QUOTED PASSAGE.

________________________________________

One claim made throughout the past week is that Israel had damaged the so-called Hamas "Metro", a network of tunnels used by resistance fighters. A security source told Israeli Army Radio that this was a strategic achievement sold to the cabinet. According to Israeli journalist Itamar Eichner speaking on Kan public broadcaster, this was fake news, as was the cabinet meeting and vote on the ceasefire initiative proposed by Cairo. An investigation conducted by Israeli Channel 11 TV found that the "Metro" was an Israeli invention intended to be marketed as a military achievement to the Israeli and international audience.
While the Israeli cabinet was discussing the ceasefire, Hebrew-language news service Rotter Net pointed out that rockets from Gaza were still falling across Israel. Retired Brigadier General Zvika Vogel commented on the ceasefire saying: "The security situation today is the most despicable since 1973. Netanyahu is selling us fake stories which are not buyable. We have nothing save the white flag which is the symbol of surrender. We are disabled and without operational feasibility. Everything for us is bad."
Netanyahu and his defence team, which were involved in launching the offensive, are hiding from the media. A spokesman for the Palestinian resistance groups, meanwhile, took to the airwaves to announce the ceasefire and at the same time warn Netanyahu and the Israeli army that any violation of the agreement would bring the rockets back to the skies above Israeli cities.
"This is a strong blow to Israeli deterrence," said Israeli Knesset Member Gideon Saar about what is said to be a unilateral ceasefire. "Halting the military action without imposing restrictions on the reinforcement of Hamas power and armaments would be a political failure for which we will pay the price."
Political and crime commentator for Israeli Channel 13 TV, Aviad Glickman, wrote on Twitter: "It seems that the Prime Minister is afraid of briefing the citizens of his country about the latest updates. So that, we have the news from Al Jazeera and Arabic media."

________________________________________

INFORMATION SUPPLIED.

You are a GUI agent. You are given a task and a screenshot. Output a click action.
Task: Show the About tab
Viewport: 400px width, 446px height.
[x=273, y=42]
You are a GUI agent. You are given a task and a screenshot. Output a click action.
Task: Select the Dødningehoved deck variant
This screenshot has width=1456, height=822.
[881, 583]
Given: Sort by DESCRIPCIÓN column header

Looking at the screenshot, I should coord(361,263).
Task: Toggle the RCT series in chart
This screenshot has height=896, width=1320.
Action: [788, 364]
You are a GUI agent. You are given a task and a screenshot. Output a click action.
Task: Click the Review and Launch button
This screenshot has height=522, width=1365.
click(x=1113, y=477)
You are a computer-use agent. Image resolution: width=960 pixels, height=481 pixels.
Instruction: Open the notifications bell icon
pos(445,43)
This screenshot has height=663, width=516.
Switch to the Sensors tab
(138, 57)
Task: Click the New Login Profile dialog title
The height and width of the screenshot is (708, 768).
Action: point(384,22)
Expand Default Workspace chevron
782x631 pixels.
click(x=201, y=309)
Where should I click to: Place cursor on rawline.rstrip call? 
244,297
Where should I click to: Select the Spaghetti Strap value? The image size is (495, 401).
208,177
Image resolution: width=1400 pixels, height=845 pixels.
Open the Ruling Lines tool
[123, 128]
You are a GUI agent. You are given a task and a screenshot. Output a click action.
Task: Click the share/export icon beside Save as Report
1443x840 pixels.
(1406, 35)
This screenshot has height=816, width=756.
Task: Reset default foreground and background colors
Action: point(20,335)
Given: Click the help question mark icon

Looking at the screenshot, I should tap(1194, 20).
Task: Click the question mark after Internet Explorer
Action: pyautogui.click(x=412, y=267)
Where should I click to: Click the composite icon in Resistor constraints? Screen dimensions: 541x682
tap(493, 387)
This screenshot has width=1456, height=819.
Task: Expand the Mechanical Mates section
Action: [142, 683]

________________________________________

PROBLEM 1.
Using the article on the Gaza ceasefire, decide whether each statement agrees with it. Answer yes or no and quote the deciding words.
(a) Zvika Vogel is a retired brigadier general.
(b) Aviad Glickman posted his comment on Facebook.
(c) Rotter Net is an English-language news service.
PROBLEM 2.
Go on with the article on the Gaza ceasefire from the point where it stops.
The entries that come after the article on the Gaza ceasefire are separate material.

RESPONSE BOX 1.
(a) Yes: "Retired Brigadier General Zvika Vogel"
(b) No: "wrote on Twitter"
(c) No: "Hebrew-language news service Rotter Net"

RESPONSE BOX 2.
According to Netanyahu's political partner Itamar Ben-Gvir MK, "The ceasefire is a spit in the face of the people in the south [of Israel]." He pledged that he will not support Netanyahu's bid to cobble together another coalition government despite backing him before the offensive.
If Netanyahu really believed that he has won, he would have posed for the media and held a press conference to brag about his victory. But what his army did in Gaza was shameful, as it only killed civilians and destroyed their infrastructure and facilities.
Almog Ben Zikri from Haaretz reported that the Palestinian resistance fired 4,369 rockets at Israel during the 11 days of the offensive against Gaza, including more than 300 fired during the last 12 hours. The Hamas military wing stressed that it is ready for a long battle with the occupation state, and reiterated that its stockpile of weapons is still full of rockets made from basic materials.
The difference, it noted, is that the resilient freedom fighters are supported by international law, which guarantees the right of occupied people to resist the occupation power by any means at their disposal. Israel's "self-defence" has no such legitimacy. A ceasefire may be in place, but it's not the victory that Netanyahu wanted.
The views expressed in this article belong to the author and do not necessarily reflect the editorial policy of Middle East Monitor.